Exercise description >>
Which lines of the records below contain the string "agent"? Report each of them.

┌─ Given data

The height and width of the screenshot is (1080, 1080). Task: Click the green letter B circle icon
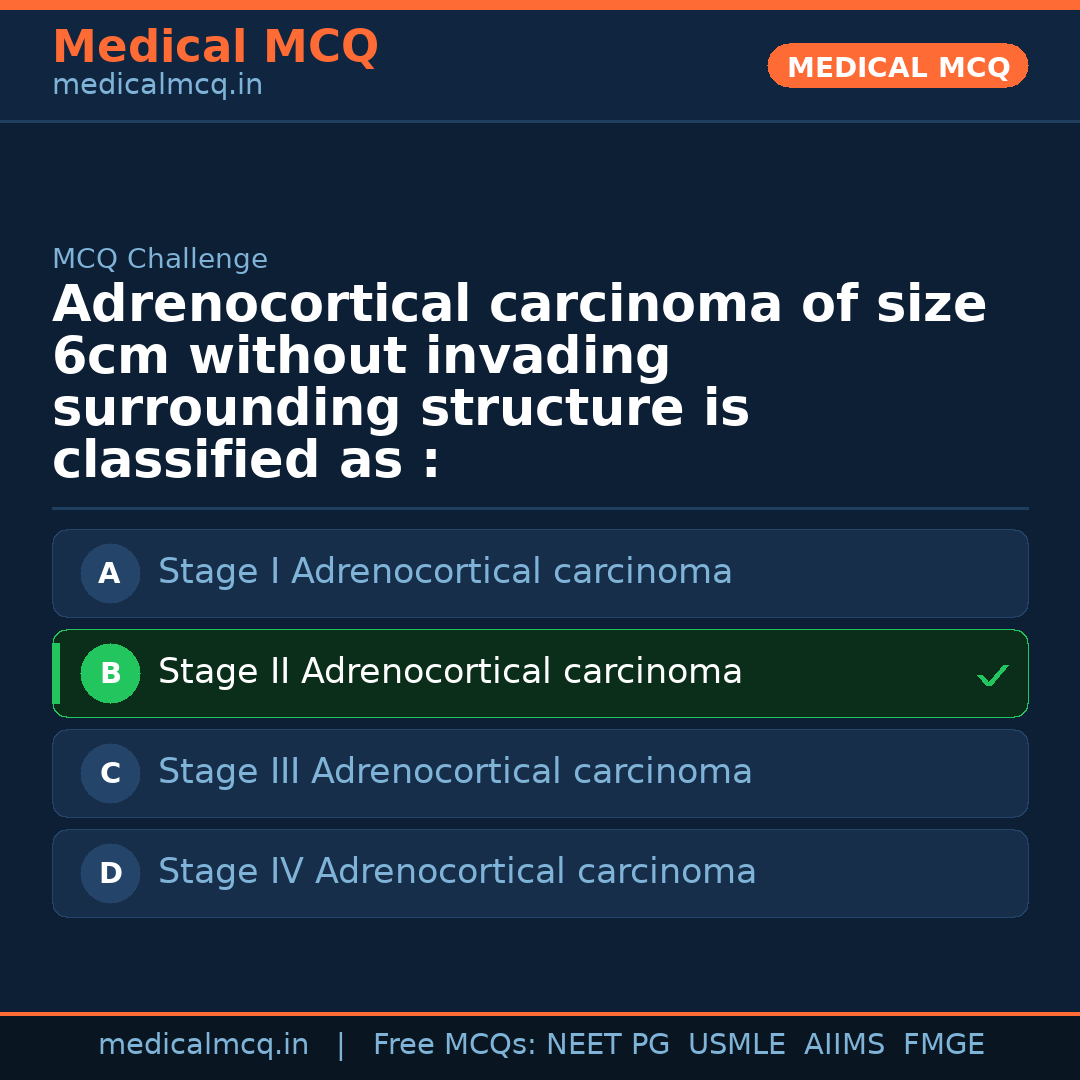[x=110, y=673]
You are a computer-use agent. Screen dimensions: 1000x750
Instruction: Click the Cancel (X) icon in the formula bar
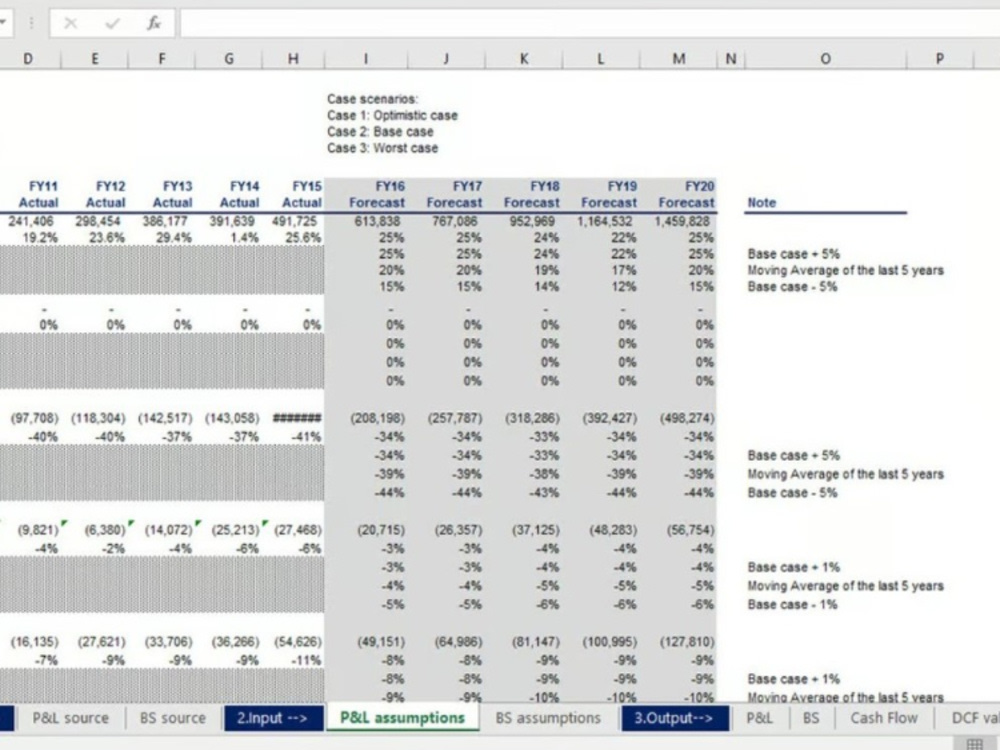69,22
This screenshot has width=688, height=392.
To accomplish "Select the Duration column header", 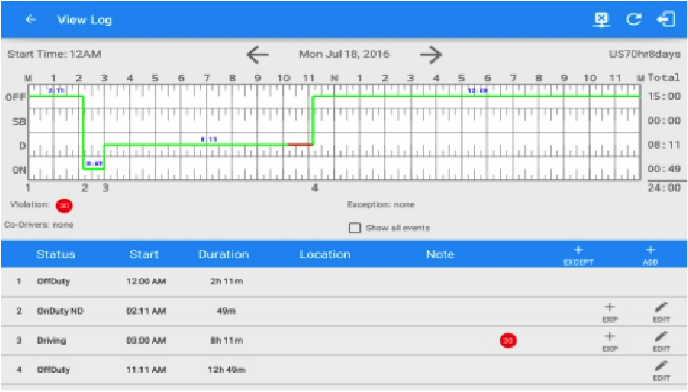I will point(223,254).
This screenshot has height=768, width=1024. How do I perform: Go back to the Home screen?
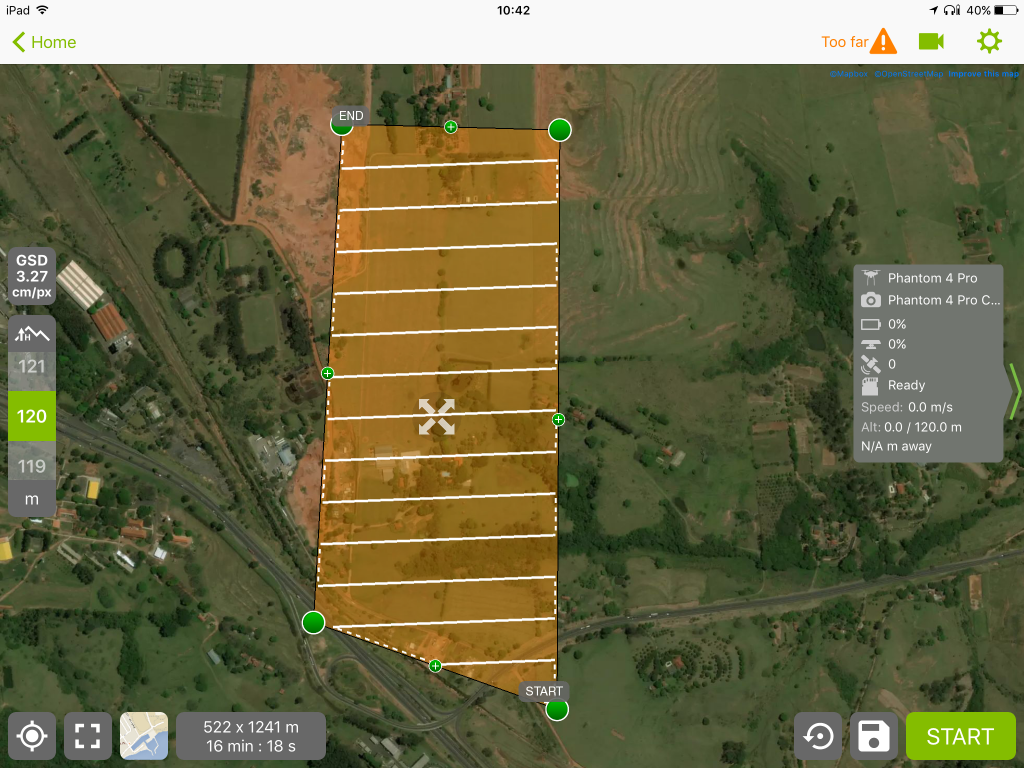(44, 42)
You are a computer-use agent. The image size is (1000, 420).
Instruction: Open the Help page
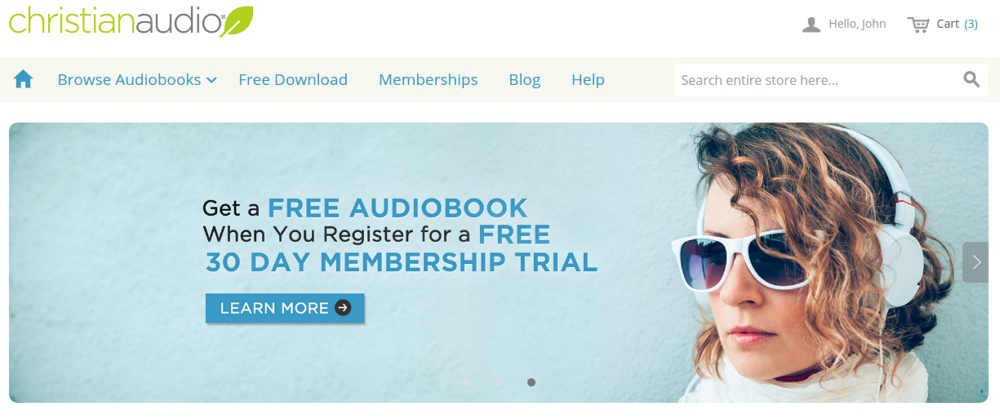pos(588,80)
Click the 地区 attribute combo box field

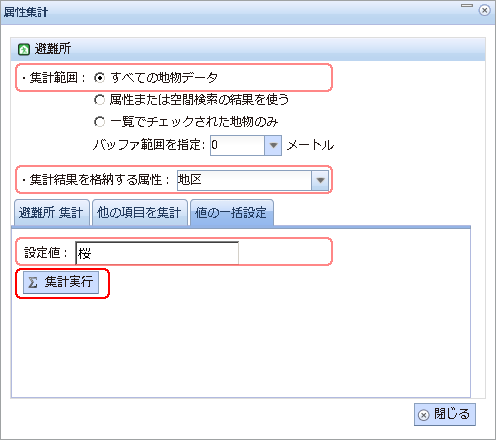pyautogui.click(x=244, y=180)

└─
┌─ Given data

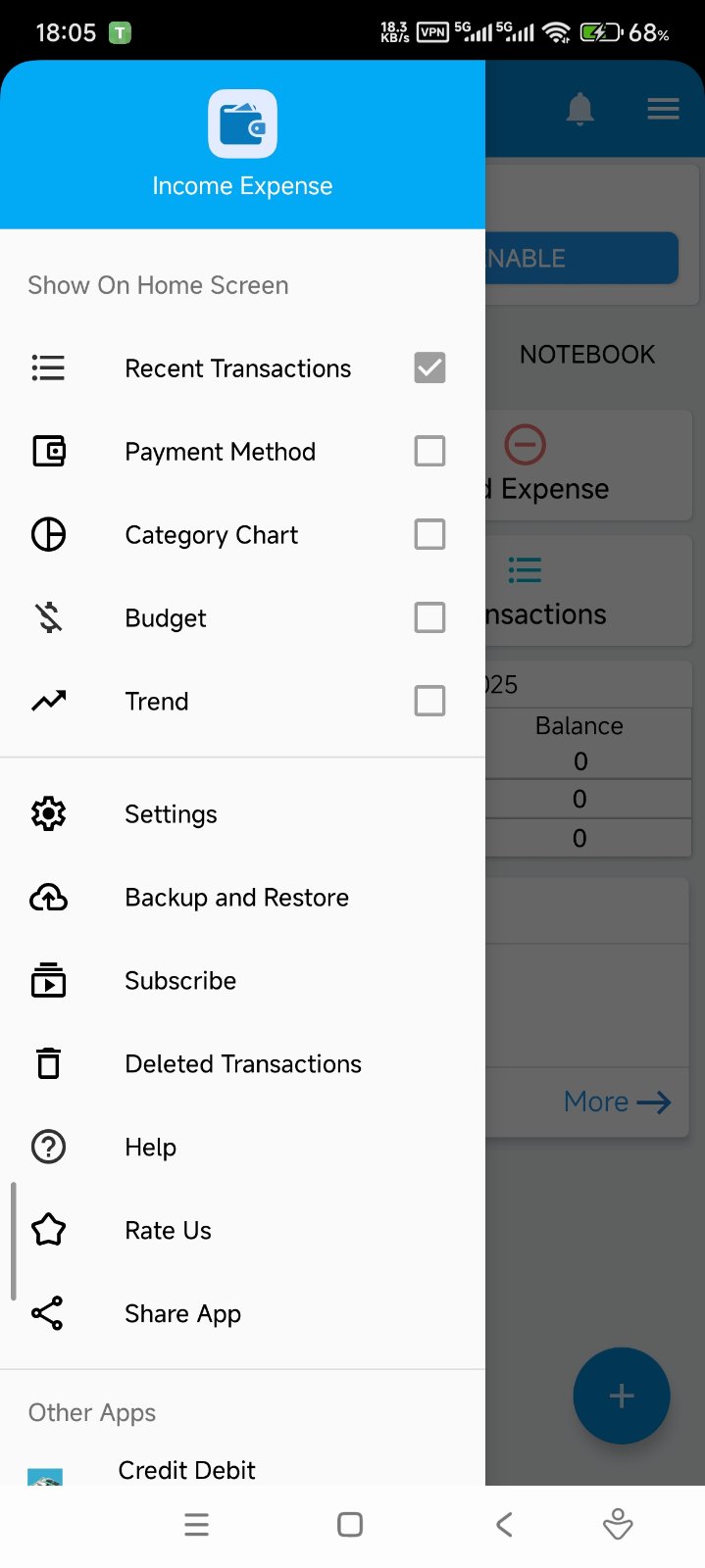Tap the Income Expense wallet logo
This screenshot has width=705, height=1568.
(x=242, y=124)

└─

Task answer >>
You are a computer-use agent. Screen dimensions: 1000x750
You are a computer-use agent. The image size is (1000, 420).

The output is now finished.